The al-Alawi Restaurant was closed (not unexpected; Saudis like to eat late), and I realized I’d better get a move on if I wanted to eat something before the first evening prayer, so I hotfooted out through the gold souq and into the modern part of al-Balad, where not a few shaven-headed US Marines were walking around souvenir shopping — the only other foreigners I’d seen in the area. Picking a large shopping mall at random, I headed to the top floor to find a deserted-looking foodcourt and a packed Filipino restaurant with the delightful name of Barrio Fiesta. Today, the fiesta was being celebrated not only with a string of Christm…err…secular tree lights, but strobe lights above the sign as well, so I decided to give the Pinoys a chance to tickle my tastebuds.

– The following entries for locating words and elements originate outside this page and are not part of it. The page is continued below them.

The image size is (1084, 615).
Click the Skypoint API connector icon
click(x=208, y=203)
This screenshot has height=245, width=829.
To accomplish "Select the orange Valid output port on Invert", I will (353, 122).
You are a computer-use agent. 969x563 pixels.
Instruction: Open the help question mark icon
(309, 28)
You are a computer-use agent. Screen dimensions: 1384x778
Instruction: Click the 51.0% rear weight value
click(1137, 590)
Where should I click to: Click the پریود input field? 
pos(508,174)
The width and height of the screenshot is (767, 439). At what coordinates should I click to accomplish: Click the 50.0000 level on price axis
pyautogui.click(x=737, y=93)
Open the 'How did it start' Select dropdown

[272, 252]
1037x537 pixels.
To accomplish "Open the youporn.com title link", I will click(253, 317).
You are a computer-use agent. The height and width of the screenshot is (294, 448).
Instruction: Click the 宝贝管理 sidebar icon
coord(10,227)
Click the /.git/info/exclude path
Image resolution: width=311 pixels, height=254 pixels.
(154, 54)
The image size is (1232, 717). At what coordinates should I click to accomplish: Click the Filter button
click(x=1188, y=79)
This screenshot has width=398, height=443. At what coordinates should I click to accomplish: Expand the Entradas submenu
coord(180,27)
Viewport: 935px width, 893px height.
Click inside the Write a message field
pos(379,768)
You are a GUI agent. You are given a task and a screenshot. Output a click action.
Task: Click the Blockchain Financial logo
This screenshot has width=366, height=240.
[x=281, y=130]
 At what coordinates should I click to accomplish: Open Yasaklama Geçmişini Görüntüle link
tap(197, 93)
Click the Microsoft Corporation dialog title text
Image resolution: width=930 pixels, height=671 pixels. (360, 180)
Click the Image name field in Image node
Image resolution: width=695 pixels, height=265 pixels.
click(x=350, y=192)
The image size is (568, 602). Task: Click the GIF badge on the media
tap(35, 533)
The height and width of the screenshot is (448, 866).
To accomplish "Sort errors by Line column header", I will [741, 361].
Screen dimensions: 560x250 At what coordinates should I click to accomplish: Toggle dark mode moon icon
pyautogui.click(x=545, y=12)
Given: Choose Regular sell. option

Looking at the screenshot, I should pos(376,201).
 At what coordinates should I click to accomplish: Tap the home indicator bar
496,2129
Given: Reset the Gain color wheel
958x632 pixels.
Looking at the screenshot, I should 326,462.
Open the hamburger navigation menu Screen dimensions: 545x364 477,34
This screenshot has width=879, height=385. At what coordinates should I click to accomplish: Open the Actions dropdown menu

I asked the waiter what was the most popular item on the menu among locals, and after pondering a bit and confirming that I really did want their food as opposed to, say, a nice plate of fried rice, he suggested kare-kare. Having not the slightest idea of what it was, I readily agreed and awaited something different for a change. I wasn’t disappointed in that respect at least: kare-kare turned out to mean a peanut-based stew of oxtail, banana flower, bitter eggplant and string beans, a rather peculiar and, to me, rather unpalatable mix. Fortunately, I was also given a little pot of bagoong alamang (fermented shrimp paste) to go with it, and while Wikipedia notes that “to many Westerners unfamiliar with this condiment, the smell can be extremely repulsive“, I’ve spent long enough in South-East Asia to positively relish the salty-spicy kick it added. I wonder how this stuff would taste with kebabs and hummus?